Das Gleiche droht der Documenta, nachdem auch dort die gesamte Findungskommission aufgegeben hat, als die vier Jahre zurückliegende BDS-Sympathiebekundung eines Mitglieds zutage trat und entsprechend Druck aufkam. Dabei handelt es sich nicht einmal um die künftigen Macher, sondern nur das Gremium zu ihrer Berufung. Die Benennung einer neuen Findungskommission wird zur erneuten Hürde, noch vor Sondierung passender Kandidaten.

Prompt erschallt der Ruf, die nächste Ausgabe der Documenta auszusetzen, um es in neun Jahren besser zu machen – ein kontraproduktiver Vorschlag.
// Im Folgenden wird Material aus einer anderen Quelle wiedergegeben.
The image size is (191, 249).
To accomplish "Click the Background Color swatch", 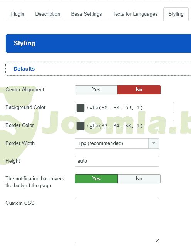I will tap(80, 108).
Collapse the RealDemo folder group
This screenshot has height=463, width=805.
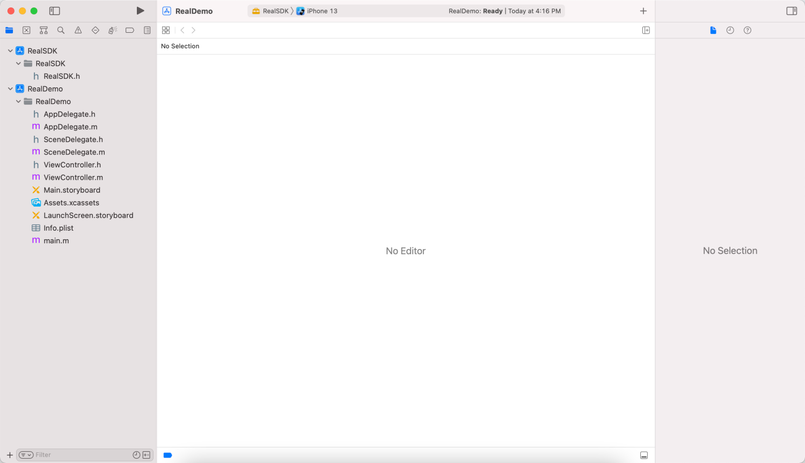pos(18,101)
Es könnte ihr Ende sein, so wie es nun der Fotobiennale droht. Jetzt ist der Moment, um die Documenta zu retten, auch wenn sie sich mit den letzten beiden Ausgaben bereits im Sinkflug befand: erst durch die Millionenschulden 2017, dann durch die Komplettüberforderung 2022.

Auf der Documenta 15 wurde sichtbar, was im internationalen Kunstbetrieb schon lange virulent ist: ein Missverständnis vom Austausch mit dem globalen Süden und eine sehr andere Haltung zu Israel. Will die Documenta ihre Relevanz behalten, muss sie genau diese Themen anpacken – und das nicht erst im nächsten Jahrzehnt.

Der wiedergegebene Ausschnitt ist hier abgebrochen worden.